Quinta-feira, 14 de Abril de 2011
Discurso inédito de um militante socialista no último Congresso do PS
Publicamos abaixo o discurso que o militante do Partido Socialista Artur Fontes, de Carregal do Sal, pretendia fazer aos delegados no último Congresso do PS, em Matosinhos, em 8-4-2011. Segundo conta, foi dos primeiros a inscrever-se para discursar e esperou para poder exercer o seu direito à palavra. Pelas 21 horas ainda não tinha sido chamado e decidiu, por isso, retirar a sua inscrição, abandonando o Congresso. O discurso foi enviado pelo nosso companheiro da Via Justa, João Albuquerque, que entendeu que o texto não merecia ficar inédito.

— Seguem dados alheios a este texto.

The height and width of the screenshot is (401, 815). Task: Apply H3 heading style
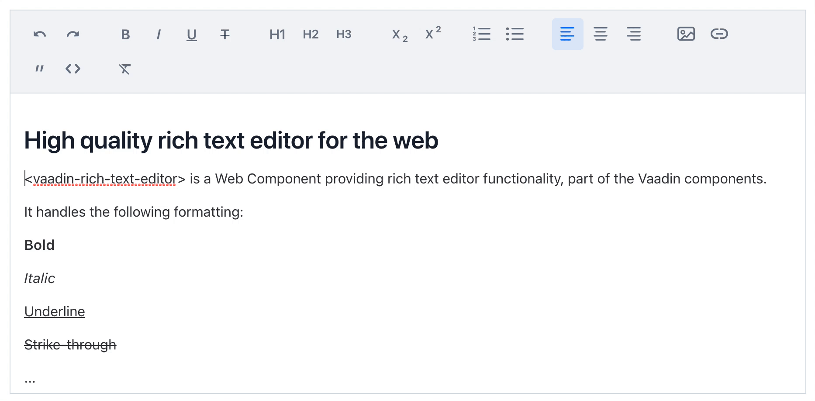click(344, 34)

«Discurso (não lido) de Artur Fontes no XVII Congresso do PS
A saúde de uma democracia depende não apenas da estrutura das suas instituições, mas também das qualidades dos seus cidadãos», assim se lê na Enciclopedia of Philosophy. E eu acrescento: A saúde de um partido democrático, como o partido socialista, não depende apenas das suas estruturas, mas sobretudo, da qualidade dos seus membros. Só esta qualidade poderá fornecer um bom lote de dirigentes. E é «na variedade dos meios e expressões que encontraremos a unidade diversificada de uma síntese progressiva, que é o labor continuado de todos os homens de boa vontade». (Mafalda Faria Blanc). Esta boa vontade encerra em si o saber e o saber estar ao serviço sem outros fins e objectivos que não sejam apenas o servir apaixonada e desinteressadamente a Causa Pública. Isto é, imbuídos de espírito e de uma ética republicana!

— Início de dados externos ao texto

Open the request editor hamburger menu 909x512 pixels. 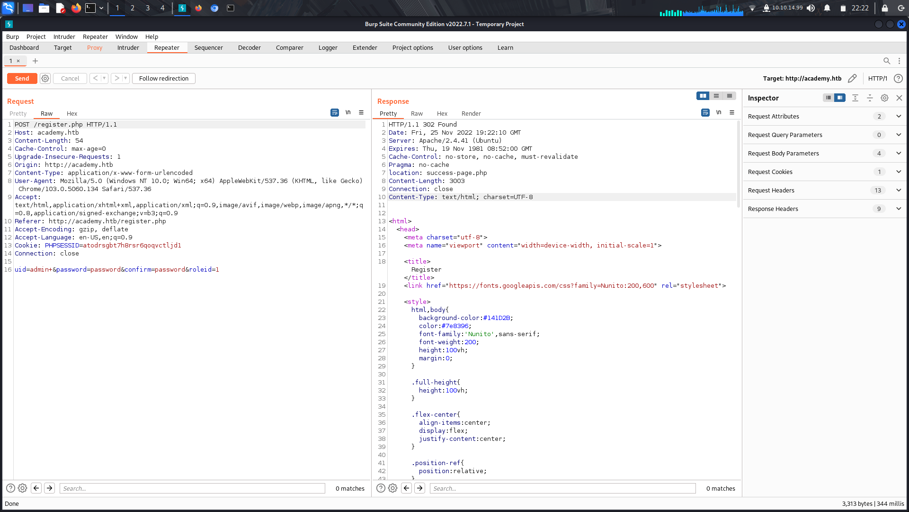362,112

Mas, para servir desta forma, necessário seria a existência de um clima de saber ouvir, e bem, para saber discernir. Foi o que faltou a este governo, cujo principal responsável foi José Sócrates. Deixou de ouvir os avisos constantes dos economistas, deixou de ouvir os avisos elegantes de Mário Soares e do próprio actual Presidente da República. Deixou de ouvir a própria Conferência Episcopal portuguesa, deixou de ouvir os avisos que a própria Drª Ferreira Leite lhe apontava acerca do défice, numa atitude de falta de humildade, deixou de ouvir os protestos dos elementos da PJ e da PSP, deixou de ouvir a sociedade civil, já para não falar das vozes discordantes e corajosas dentro do partido.

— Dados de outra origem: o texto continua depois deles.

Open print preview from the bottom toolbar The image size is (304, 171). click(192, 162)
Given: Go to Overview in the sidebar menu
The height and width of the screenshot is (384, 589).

Prometeu desvairadamente a criação de 100 e tal mil postos de trabalho e o que temos são mais de 600.000 desempregados. Não atacou o enriquecimento ilícito. A despesa pública do sector público administrativo em 2003 era de 60 mil milhões de euros, actualmente são mais de 82 mil milhões. Começou com a reforma do ensino e não a acabou. Fez um braço de ferro com os professores para mais tarde ceder no que anteriormente não cedia. A Justiça, pilar importante de uma democracia e da sua credibilidade, padece de um mal crónico. Fez promessas que não cumpriu e, mais grave ainda, não pediu desculpas ao povo português, argumentando serem sempre os outros os culpados, numa fanfarronice sem escrúpulos.
Contra este estado mental já combatiam Jaime Cortesão e António Sérgio, em 1921 e escreviam na “Seara Nova” «Em democracia quem mente ao povo é réu de alta traição»!
Os nossos secretários de Estado e deputados, falavam todos à mesma voz: Propagandeavam aquilo que Sócrates dizia ser “muito importante” ou “historicamente importante”, enquanto o descalabro arruinava o País. E, o partido tornou-se, assim, num veículo de propaganda governamental, à semelhança dos partidos soviéticos, apático e sem massa crítica, devido ao afastamento voluntário de muitíssimos militantes revoltados e desiludidos por verem que o partido servia uma clientela política e se transformava num centro de emprego para os boys e à cumplicidade dos dirigentes com medo de perderem os seus lugares! Esta actuação, ofuscou aquilo de bom que se fez, nomeadamente no campo das ciências ou da diplomacia.
Escrevia Rodrigues Miguéis, na “Seara Nova”, nos anos 20: “Deve o estado rodear-se de gente honesta, perseguir os viciosos e expulsar os inúteis”.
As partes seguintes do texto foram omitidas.